Investment bosses must repay $16.6M to investors

OSC rules against leaders of First Leaside Group; ‘sad stories’ abound as 1,000 people lose savings

- DANA FLAVELLE BUSINESS REPORTER

The principals behind failed real estate investment firm First Leaside Group have been ordered to repay $16.6 million in funds securities regulators say were illegally obtained from investors.

Founder David Charles Phillips and head of sales John Russell Wilson were also ordered to pay $1.4 million in administra­tive penalties and legal costs by the Ontario Securities Commission on Thursday.

Phillips and Wilson are banned from becoming officers or directors of any investment firm registered with the OSC.

They’re also prohibited from acquiring or trading any securities except in their own retirement and registered savings accounts and only after paying the First Leaside penalties.

Phillips and Wilson plan to appeal the regulator’s decision, their lawyer, Alistair Crawley, of the Toronto-firm Crawley, MacKewn Brush LLP, wrote in an email.

The OSC ruling will come as little comfort to more than 1,000 investors — most of them in Ontario — who lost a combined $300 million when the firm collapsed. “I don’t know where they’re going to get the money from. It’s fine to get a judgment; actually collecting is a lot harder,” said investor Ross Cochrane.

Some investors have recouped less than 10 cents on the dollar since the Uxbridge based firm filed for bankruptcy protection from creditors in 2011 while under investigat­ion by the OSC.

Others have tried without success to recover their losses through the Canadian Investor Protection Fund, he said. The fund says it doesn’t cover cases of fraud.

“There are some extremely sad stories out there,” Cochrane said in an earlier interview. There are people who invested their life’s savings or sold their businesses and put everything into First Leaside.”

The penalties cap a multi-year investigat­ion into First Leaside, which raised money from investors for various real estate properties in Texas and Ontario as well as limited partnershi­ps that offered tax breaks and monthly distributi­ons.

In January, the OSC found Phillips and Wilson had perpetrate­d a fraud on investors by continuing to raise funds without disclosing the existence of an independen­t audit that raised doubts about the firm’s financial viability.

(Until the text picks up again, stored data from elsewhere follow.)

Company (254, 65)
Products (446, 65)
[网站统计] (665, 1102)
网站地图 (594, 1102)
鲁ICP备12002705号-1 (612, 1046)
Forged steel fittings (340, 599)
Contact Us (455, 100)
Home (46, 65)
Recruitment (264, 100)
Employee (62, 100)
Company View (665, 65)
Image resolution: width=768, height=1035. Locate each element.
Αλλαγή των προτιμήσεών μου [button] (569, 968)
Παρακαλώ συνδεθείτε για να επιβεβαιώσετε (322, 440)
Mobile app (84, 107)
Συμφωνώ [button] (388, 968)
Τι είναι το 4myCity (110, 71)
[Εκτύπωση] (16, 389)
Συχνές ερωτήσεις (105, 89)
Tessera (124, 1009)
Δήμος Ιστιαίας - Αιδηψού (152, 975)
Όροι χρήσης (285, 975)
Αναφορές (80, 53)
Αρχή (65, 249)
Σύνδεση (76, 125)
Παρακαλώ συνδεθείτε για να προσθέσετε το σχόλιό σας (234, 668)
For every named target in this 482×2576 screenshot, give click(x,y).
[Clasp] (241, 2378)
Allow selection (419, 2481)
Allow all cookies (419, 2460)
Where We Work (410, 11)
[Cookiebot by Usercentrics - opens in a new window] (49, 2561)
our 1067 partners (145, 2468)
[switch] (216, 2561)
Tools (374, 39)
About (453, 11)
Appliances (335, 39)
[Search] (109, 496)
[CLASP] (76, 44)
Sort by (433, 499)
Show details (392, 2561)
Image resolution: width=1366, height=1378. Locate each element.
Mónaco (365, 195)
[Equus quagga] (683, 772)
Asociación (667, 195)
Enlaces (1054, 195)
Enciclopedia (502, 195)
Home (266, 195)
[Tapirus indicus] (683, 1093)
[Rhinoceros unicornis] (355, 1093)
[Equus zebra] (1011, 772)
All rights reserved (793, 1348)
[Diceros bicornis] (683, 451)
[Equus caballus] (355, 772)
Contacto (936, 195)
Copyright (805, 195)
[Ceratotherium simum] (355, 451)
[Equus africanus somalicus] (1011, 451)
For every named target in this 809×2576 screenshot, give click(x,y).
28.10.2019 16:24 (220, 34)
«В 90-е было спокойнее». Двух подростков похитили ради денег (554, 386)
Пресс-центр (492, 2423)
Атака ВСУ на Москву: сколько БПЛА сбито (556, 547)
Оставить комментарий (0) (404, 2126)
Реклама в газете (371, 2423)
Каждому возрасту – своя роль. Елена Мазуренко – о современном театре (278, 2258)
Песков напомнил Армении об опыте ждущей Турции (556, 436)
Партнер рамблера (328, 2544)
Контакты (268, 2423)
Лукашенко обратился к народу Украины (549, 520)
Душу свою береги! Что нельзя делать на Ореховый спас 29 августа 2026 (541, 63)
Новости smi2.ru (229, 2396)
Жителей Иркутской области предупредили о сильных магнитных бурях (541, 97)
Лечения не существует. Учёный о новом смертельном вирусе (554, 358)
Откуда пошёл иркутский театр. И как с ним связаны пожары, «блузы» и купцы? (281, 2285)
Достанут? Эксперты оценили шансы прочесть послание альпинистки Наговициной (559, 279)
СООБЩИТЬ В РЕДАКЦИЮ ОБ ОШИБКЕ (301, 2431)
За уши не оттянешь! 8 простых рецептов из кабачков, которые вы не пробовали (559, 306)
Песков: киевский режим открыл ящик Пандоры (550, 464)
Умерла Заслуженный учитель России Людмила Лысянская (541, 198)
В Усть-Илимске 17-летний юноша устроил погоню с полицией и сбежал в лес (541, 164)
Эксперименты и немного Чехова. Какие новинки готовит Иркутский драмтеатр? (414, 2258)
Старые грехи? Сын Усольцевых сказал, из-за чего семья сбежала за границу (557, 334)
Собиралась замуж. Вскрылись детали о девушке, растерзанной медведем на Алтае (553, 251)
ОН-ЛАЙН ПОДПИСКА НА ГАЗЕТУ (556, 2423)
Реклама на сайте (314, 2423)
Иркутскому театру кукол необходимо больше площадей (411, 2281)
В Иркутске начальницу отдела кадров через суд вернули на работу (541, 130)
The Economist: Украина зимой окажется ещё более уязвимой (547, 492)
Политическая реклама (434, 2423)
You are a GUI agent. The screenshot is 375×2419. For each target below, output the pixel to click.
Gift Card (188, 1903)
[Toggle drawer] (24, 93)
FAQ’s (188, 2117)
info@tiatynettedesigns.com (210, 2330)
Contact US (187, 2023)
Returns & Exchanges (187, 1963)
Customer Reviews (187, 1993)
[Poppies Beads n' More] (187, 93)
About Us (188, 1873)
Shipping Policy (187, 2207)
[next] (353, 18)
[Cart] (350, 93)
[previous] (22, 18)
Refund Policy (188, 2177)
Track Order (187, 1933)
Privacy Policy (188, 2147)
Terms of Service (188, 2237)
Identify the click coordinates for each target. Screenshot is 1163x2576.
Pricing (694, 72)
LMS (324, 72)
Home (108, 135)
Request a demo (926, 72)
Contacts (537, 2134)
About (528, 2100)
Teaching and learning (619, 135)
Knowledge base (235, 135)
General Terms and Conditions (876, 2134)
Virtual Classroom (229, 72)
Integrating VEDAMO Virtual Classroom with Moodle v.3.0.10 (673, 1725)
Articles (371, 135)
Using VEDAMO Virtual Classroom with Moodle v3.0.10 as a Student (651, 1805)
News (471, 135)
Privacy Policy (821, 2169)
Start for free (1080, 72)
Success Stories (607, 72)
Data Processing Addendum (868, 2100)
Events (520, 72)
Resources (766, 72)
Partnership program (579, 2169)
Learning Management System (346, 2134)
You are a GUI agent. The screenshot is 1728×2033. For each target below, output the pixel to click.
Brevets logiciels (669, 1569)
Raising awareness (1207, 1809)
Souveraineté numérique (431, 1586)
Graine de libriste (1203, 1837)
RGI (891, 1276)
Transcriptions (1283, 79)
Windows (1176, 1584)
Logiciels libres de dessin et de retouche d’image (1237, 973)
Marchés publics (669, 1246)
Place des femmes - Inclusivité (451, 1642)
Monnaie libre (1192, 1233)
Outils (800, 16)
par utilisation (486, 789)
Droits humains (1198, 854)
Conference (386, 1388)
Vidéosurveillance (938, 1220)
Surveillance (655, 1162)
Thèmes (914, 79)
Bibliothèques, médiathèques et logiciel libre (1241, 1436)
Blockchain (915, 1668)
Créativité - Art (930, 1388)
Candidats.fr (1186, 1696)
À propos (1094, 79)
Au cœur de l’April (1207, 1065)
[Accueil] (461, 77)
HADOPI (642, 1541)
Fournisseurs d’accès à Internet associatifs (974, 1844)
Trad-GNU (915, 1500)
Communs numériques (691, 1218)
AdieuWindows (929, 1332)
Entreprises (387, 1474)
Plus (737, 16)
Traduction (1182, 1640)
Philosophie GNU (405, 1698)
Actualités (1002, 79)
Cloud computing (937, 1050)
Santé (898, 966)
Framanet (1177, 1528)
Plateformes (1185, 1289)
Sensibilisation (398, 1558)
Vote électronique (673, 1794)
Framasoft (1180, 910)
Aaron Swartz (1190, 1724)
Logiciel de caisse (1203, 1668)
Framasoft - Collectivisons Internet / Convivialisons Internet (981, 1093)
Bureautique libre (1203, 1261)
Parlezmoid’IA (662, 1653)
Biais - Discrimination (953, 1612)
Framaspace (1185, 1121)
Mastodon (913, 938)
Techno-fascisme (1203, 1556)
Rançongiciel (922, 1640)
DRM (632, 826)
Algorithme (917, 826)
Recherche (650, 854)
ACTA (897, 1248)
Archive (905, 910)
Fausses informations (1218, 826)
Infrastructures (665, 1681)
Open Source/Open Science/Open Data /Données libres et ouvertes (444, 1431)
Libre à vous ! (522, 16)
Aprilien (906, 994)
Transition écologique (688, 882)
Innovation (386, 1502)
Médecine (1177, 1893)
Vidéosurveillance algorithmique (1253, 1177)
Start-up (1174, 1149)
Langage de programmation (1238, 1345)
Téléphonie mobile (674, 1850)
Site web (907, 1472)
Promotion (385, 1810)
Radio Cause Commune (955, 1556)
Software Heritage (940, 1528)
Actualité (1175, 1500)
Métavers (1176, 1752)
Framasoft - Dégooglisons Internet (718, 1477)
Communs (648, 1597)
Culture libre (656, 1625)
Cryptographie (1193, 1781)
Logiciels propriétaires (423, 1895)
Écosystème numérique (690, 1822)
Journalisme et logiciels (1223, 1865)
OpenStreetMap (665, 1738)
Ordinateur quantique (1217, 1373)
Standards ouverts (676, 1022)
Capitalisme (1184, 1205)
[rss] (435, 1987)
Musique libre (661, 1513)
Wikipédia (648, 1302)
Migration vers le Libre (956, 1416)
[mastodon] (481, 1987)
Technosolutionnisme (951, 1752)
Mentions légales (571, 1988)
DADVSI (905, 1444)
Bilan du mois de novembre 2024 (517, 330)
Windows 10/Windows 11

The report by accounting firm Grant Thornton found the company’s viability rested on its ability to raise new funds to cover losses incurred by existing partnershi­ps. The $16.6 million reflects the amount the pair raised from investors — minus expenses — while failing to disclose the existence of the report.

The disgorged funds will be paid to the commission, which can redistribu­te them to third parties, such as investors, or use them for education purposes.